If the New Democrats win after seven years in Opposition, Wab Kinew would become the first First Nations premier of a province in Canada. His late father was not allowed to vote as a young man under Canadian law at the time. Kinew was re-elected as the legislature member for Fort Rouge in Winnipeg.
Former NDP cabinet minister Gord Mackintosh, who retired in 2016, said the New Democrats ran a disciplined campaign.
“The NDP campaign has been very sure-footed and really sympathetic to, I think, the key issues Manitobans are grappling with,” he said from NDP election headquarters.
The Progressive Conservatives saw an early win with longtime Tory minister Kelvin Goertzen holding his seat in Steinbach, but cabinet colleague Rochelle Squires was defeated.
During the campaign, the Tories went on the offensive over calls to search the private Prairie Green Landfill north of Winnipeg for the remains of two slain Indigenous women.
The Tories took out ads, including large billboards, promising they would "stand firm" in opposing a landfill search due to safety concerns over asbestos and other toxic material.
The ads were met with criticism from many quarters, including Indigenous leaders, but Stefanson defended the move.

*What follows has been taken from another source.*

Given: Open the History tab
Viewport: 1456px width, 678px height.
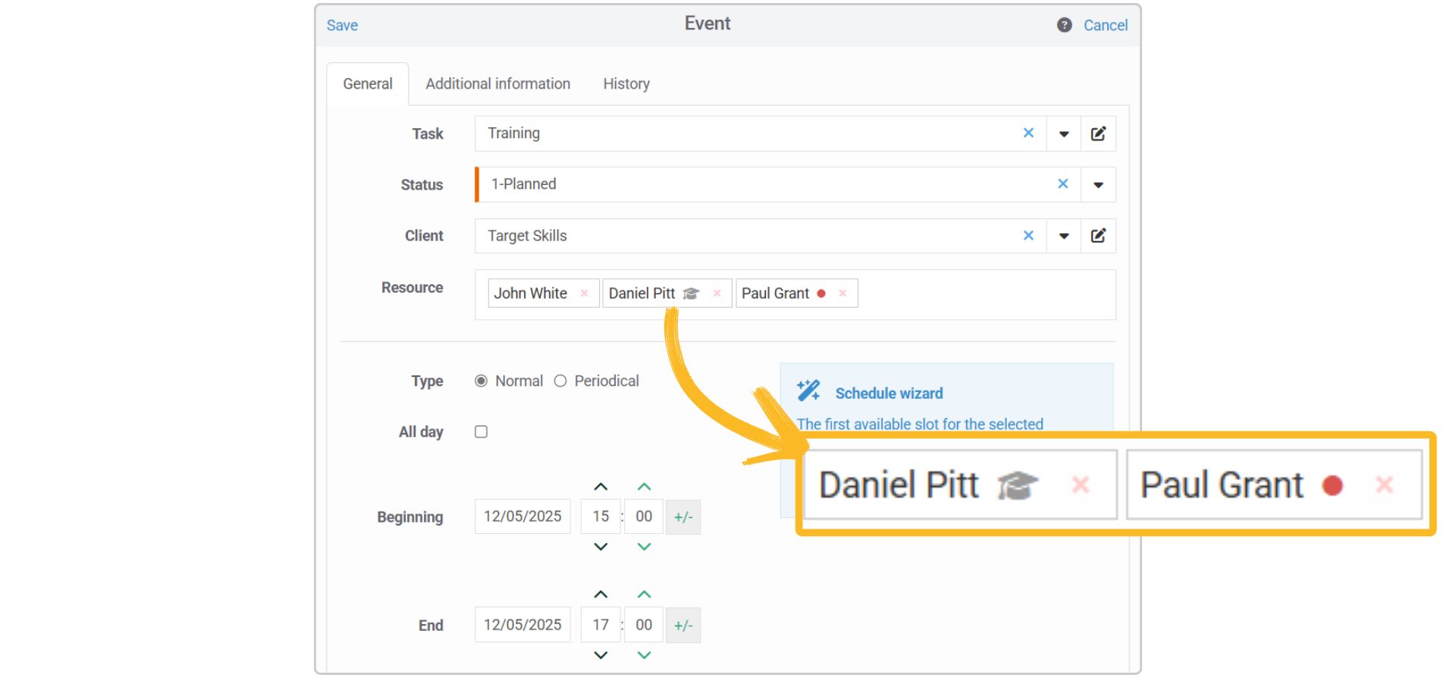Looking at the screenshot, I should tap(626, 84).
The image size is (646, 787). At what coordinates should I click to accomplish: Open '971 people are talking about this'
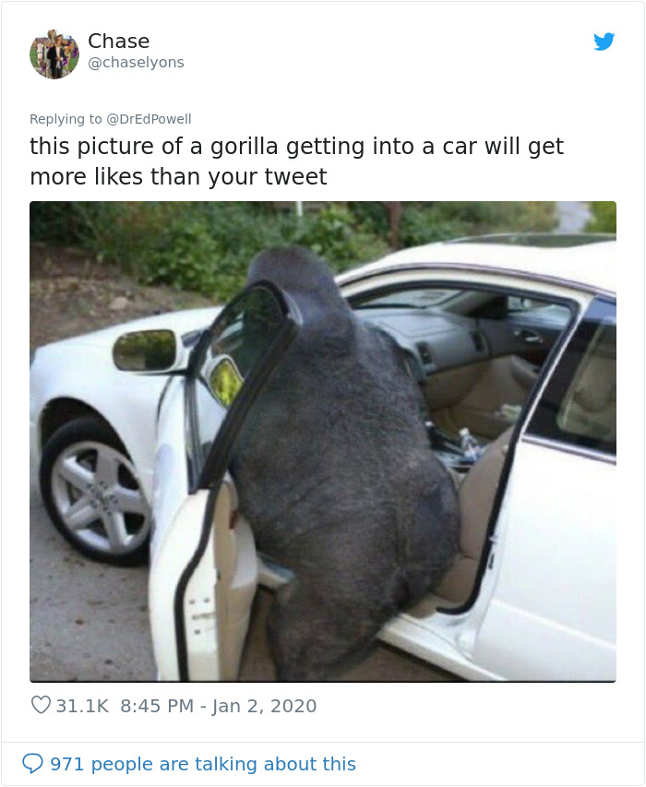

She said it was a hard decision but worker safety and avoiding the risk of cancer and other diseases was paramount.
Stefanson maintained a low profile at points during the campaign. She did not hold a news conference or media scrum in Winnipeg between Sept. 22 and the final day of the campaign, and she did not invite reporters to see her cast a ballot Tuesday.
The Tories also took out ads to portray the NDP as a risk to the economy and the province's finances. They pointed to final budget figures released last week, which said the province recorded a surplus in the 2022-23 fiscal year for only the second time since 2009.
"We are the only party with a plan to pay for the necessary services that Manitobans rely on," Stefanson said Monday.
Progressive Conservative campaign manager Marni Larkin said it’s been a long, hard campaign.
“I’ve never experienced an election that’s been so aggressive at the door, on the ground… this is an all-out war."
Liberal Leader Dougald Lamont was hoping to add to the three seats the Liberals last held in the legislature but were reduced to one.
Lamont was defeated in St. Boniface and resigned as party leader.
“I will say, I always knew this was a possibility, but we had to hope beyond hope and keep working and do everything we could to run the best possible campaign we could, and we did, and I'm incredibly proud of that," he said.
The Tories, who won 36 seats in the last election, promised during the campaign to hire more health-care workers and build hospital infrastructure.
They also pledged major tax cuts to help people with inflation and to boost the economy. They promised to reduce personal income taxes and phase out a tax that employers pay on their total annual payroll.
The NDP, which won 18 seats in the last election, made health care the central issue of its campaign. Kinew promised to reopen three hospital emergency departments that were downgraded by the Tory government.
He was on offence throughout the campaign, holding press conferences in Tory-held areas and highlighting the local candidate.